The very same. Geller argues, for example, that the aforementioned portrait is really just a blob with "sharpie eyes":
Geller has systematically been building his following over the past year, urging others who are fed up with the sociocultural polemic that aids and abets Renoir's awful aesthetic to speak out and take action—namely by making faces in art museums.
The "Renoir Sucks" crusade includes lawyers, artists, and Harvard researchers, as well as Internet randos finally happy they have a place to belong."I've been waiting decades to find people who agree with me about Renoir!!" wrote one Instagram user last week on a post pointing out that one of Renoir's famed portraits of young French women appeared to have just three marsupial-like fingers on her left hand. "THANK YOU."

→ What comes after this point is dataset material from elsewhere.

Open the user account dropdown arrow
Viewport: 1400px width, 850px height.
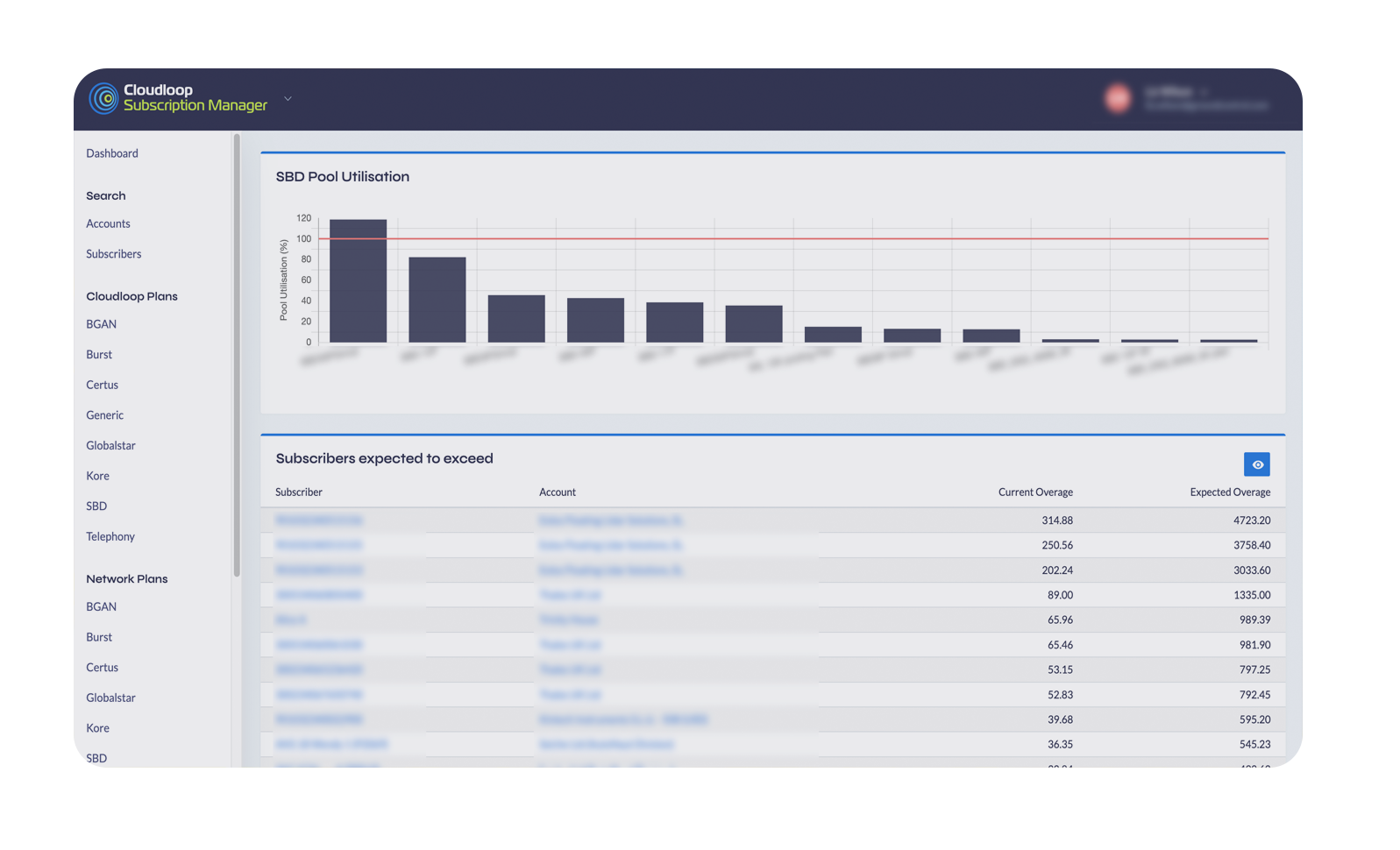click(x=1205, y=92)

"Never will you walk alone," Geller responded.
As his movement has grown, so has Geller's call to action, and over the weekend he announced the protest:
Of course, there are plenty of legitimate reasons to personally hate Renoir (and many of the other French Impressionists). As Geller notes, "His antisemitism, pederasty, orientalism, racism, chauvinism et al ad nauseum, are all paths that get us to [the] answer of how Renoir sucked."
But ultimately it's about aesthetics. "I definitely think Renoir is the worst painter," Geller told the Boston Globe.
Whether or not you agree (we think Gaugin's work is pretty fug, for the record), it's hard not to admire this movement's passion—and their dedication to ripping a 19th-century "master" a new one.